## START Data excerpts

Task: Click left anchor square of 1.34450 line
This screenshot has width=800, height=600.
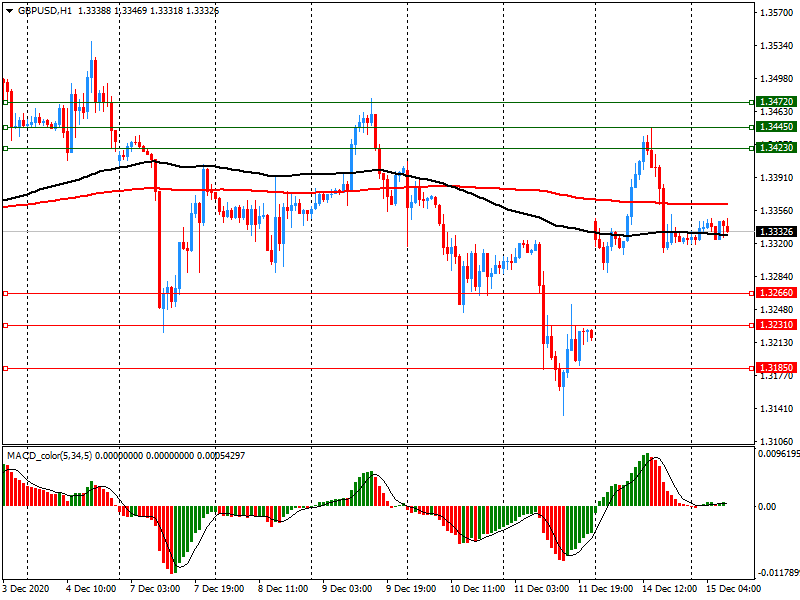Action: pyautogui.click(x=5, y=127)
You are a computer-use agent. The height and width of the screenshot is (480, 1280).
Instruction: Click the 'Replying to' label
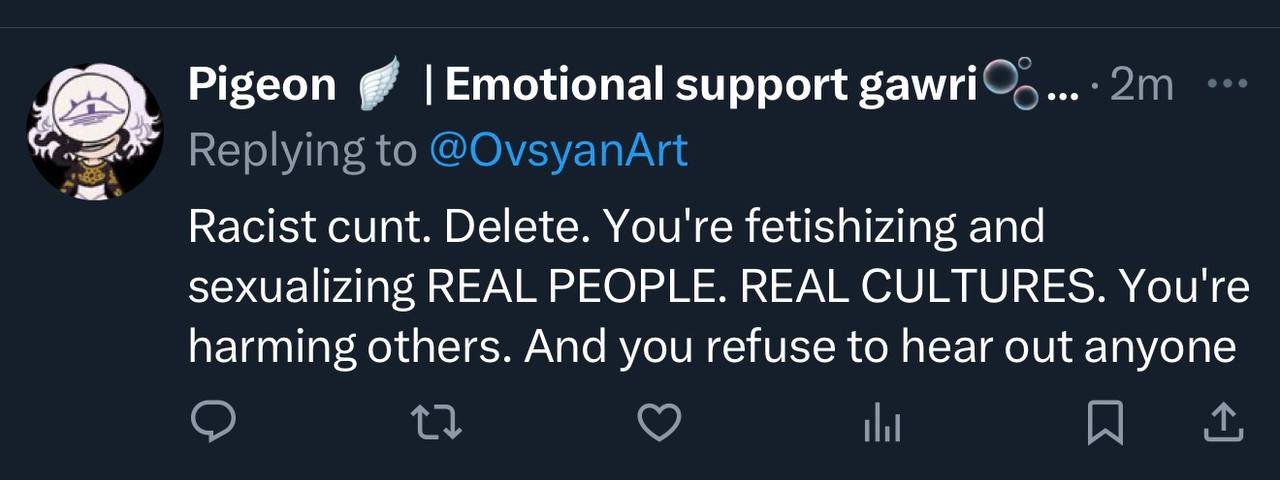pos(302,150)
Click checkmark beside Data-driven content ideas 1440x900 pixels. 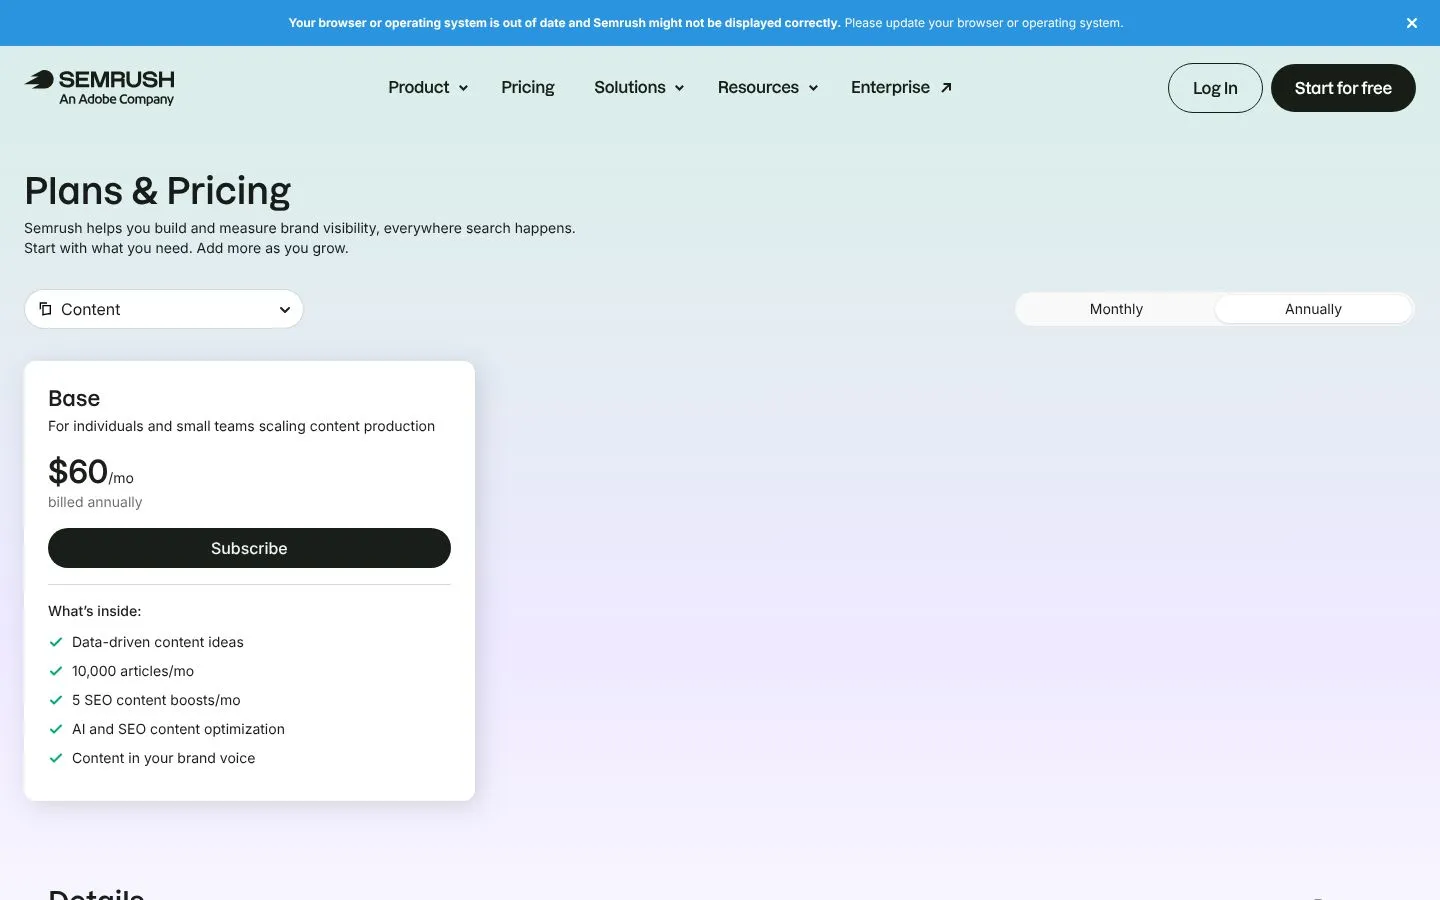click(56, 642)
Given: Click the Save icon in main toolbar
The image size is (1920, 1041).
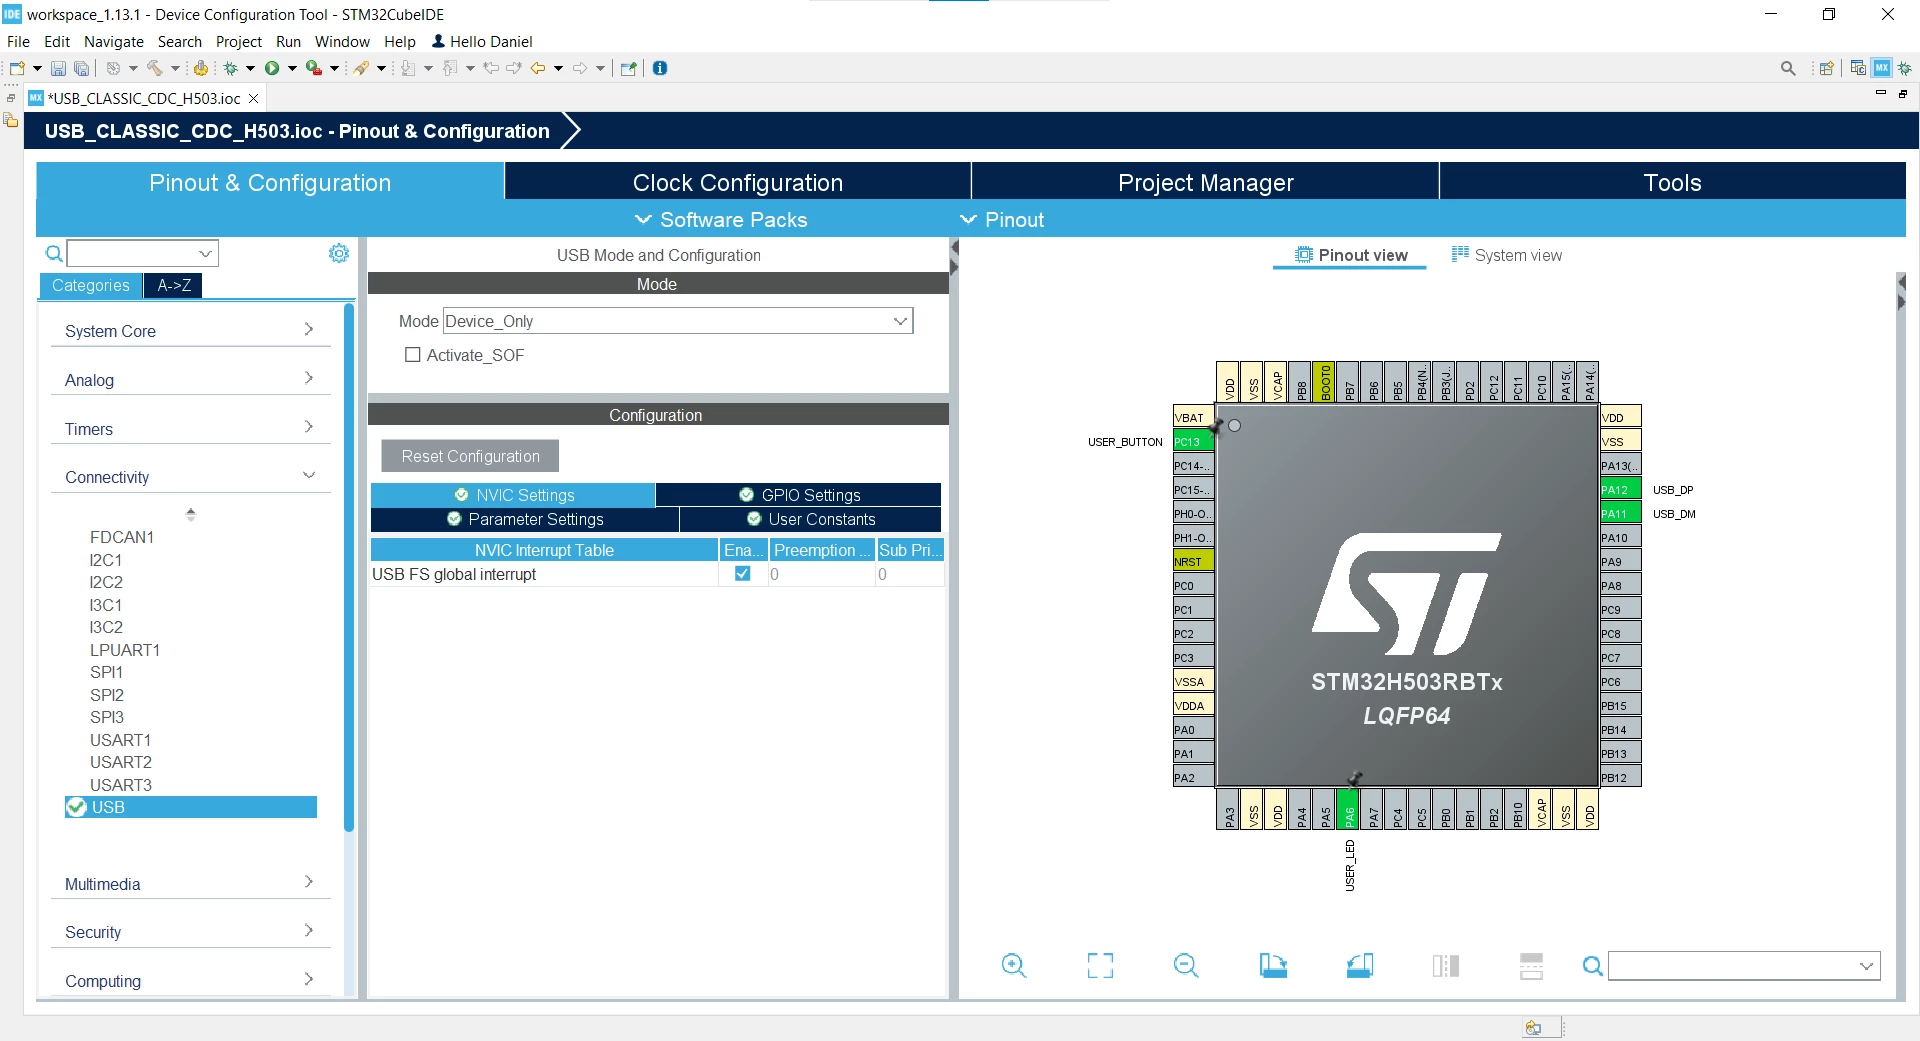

## END Data excerpts

*Exercise description*. Could you edit the rows from the beginning down through the line containing "pos(302,150)" so that "screenshot" becomes "image" and nothing else changes? Give back only those rows, and leave the pictures out.

*The answer*.
Task: Click left anchor square of 1.34450 line
This image has width=800, height=600.
Action: pyautogui.click(x=5, y=127)
You are a computer-use agent. The height and width of the image is (480, 1280).
Instruction: Click the 'Replying to' label
pos(302,150)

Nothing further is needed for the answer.